Anna chooses to remain with the rejected dead sister. When Karin and Maria had composed themselves, they open the door to see Agnes peacefully lying on the lap of Anna, in a tableau of motherly love and companionship. The outsider had wedged herself in, there was nothing more to stay back for. Their sister had seen through them, and chosen a good companion before she left.4

Ending

At least one person comes through with her experience enriched and her soul not belittled: Anna. At least she has nothing to reproach herself for. At the end of the film, when Anna flips through the pages of Agnes' diary, we suddenly realize why she is genuine whereas the others are not. She alone realised5 that the sickly invalid was a living creature, needing the comforts and the warmth everyone else needed, and that she was also entitled to it as anyone else. Anna knew Agnes lived while she could, soaking up life and the sunshine as she went out with her sisters (who visited her but rarely), and carefully recording these occasions in her diary and treasuring it.

As Anna takes possession of the diary, she is also taking possession of the only life she had had. Her life was with Agnes, who was now dead, and that life of devotion and suffering - and observing the deepest torments at close quarters - had steeled her resolve and taught her all the things she knew about life and love and faith and death. It had taught her all there is to know. And with her death, Anna was effectively dead, and she realises it. As she would read the diary again and again, she lives that life again and again, the only life she knew and cherished. It is a life that has been rendered fruitful by her own devotion, and the fickleness and opportunism of Agnes' self-centred sisters.

Notes

1 Though, it must be said, I haven't watched many of his films in full. I have "browsed through" more than a dozen of his films, and it doesn't do justice to Bergman at all, but still I feel that this film is one of the best, when he was at the height of his powers. I have found some scenes in his acclaimed Smultronstallet and Det sjunde inseglet to be comical, when the intended meaning was something deeper and symbolic. I feel that his artifices all seem natural in this film, whereas in the other two, for example, they stick out like barn-poles.

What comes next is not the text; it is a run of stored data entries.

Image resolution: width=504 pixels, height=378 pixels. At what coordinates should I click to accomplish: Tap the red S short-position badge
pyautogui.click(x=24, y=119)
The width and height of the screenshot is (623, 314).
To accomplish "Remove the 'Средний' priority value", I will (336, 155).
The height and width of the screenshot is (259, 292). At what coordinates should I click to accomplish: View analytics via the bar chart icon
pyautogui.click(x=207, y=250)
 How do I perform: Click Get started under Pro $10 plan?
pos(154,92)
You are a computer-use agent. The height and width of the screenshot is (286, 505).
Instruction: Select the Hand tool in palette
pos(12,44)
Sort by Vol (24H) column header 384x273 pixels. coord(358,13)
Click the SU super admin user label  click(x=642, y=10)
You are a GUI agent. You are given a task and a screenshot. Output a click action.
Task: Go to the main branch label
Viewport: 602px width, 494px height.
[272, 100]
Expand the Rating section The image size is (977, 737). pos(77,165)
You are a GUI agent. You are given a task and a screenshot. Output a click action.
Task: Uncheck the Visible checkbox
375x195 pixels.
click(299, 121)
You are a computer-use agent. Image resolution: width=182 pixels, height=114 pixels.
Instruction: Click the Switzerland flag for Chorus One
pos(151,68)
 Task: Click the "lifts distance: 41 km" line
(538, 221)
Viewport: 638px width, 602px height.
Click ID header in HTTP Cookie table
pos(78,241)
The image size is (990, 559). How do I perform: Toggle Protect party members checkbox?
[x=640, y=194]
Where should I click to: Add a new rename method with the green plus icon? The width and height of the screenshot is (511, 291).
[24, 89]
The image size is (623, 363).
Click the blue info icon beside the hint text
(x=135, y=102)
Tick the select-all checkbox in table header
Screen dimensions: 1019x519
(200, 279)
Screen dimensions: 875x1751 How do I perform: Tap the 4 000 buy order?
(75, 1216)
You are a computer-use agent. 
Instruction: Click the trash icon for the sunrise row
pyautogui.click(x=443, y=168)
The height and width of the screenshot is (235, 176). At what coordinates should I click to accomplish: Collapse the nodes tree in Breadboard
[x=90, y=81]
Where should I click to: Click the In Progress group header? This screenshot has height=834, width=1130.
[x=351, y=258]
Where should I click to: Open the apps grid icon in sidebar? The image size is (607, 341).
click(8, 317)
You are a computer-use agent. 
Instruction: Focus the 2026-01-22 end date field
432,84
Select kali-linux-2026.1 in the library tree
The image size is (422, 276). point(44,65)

2 Which probably explains her simplicity and her faith. The invalid's condition - and the inevitability of death - is a redeeming feature of her life. It endows her doomed life with meaning, and adds a sense of purpose and fullness to every little thing she manages to accomplish. Harriet Andersson has given a stunning performance.

3 All things considered - the language, the setting, the cinematographer, and the theme - I feel that Andrei Tarkovsky's Offret to be the best Bergman film ever made, but not made by Bergman. He has improved on Bergman in all respects in that film, which I also consider Tarkovsky's worst. (If the term 'worst' could be meaningfully applied to someone like Tarkovsky.)

4 The scene is perhaps reminiscent of Jesus' crucifixion. It is not an exact parallel, it is perhaps Bergman's version of a modern parallel.

5 Though it is her duty to tend to the invalid - she's paid to do so - she could have done it indifferently. Though colored by servitude, Anna stand in a much closer relationship with Agnes. Agnes depended on her absolutely for everything, and Anna depended on Agnes absolutely for her livelihood. Anyone else could have done it, but Anna was doing it, and with great devotion. She knew Agnes closely and shared her life completely.

Sunday, September 03, 2006

I hope to discuss some important films of the 20th Century in this film page. Especially, the works of these notable directors:
  • Andrei Tarkovsky
  • Sergey Eisenstein
  • Ingmar Bergman
  • Akira Kurosawa
  • Bernardo Bertolucci
  • Robert Bresson
  • Jean Renoir
  • Francois Truffaut
  • Orson Welles
  • David W Griffith
  • Krzysztof Kieslowski
  • Krzysztof Zanussi
  • Alfred Hitchcock
  • Stanley Kubrick
among others. I have already published a few blogs and reviews, so I shall be collecting these together. This page will serve probably as a guide, serving out relatively small-sized appreciations of master works.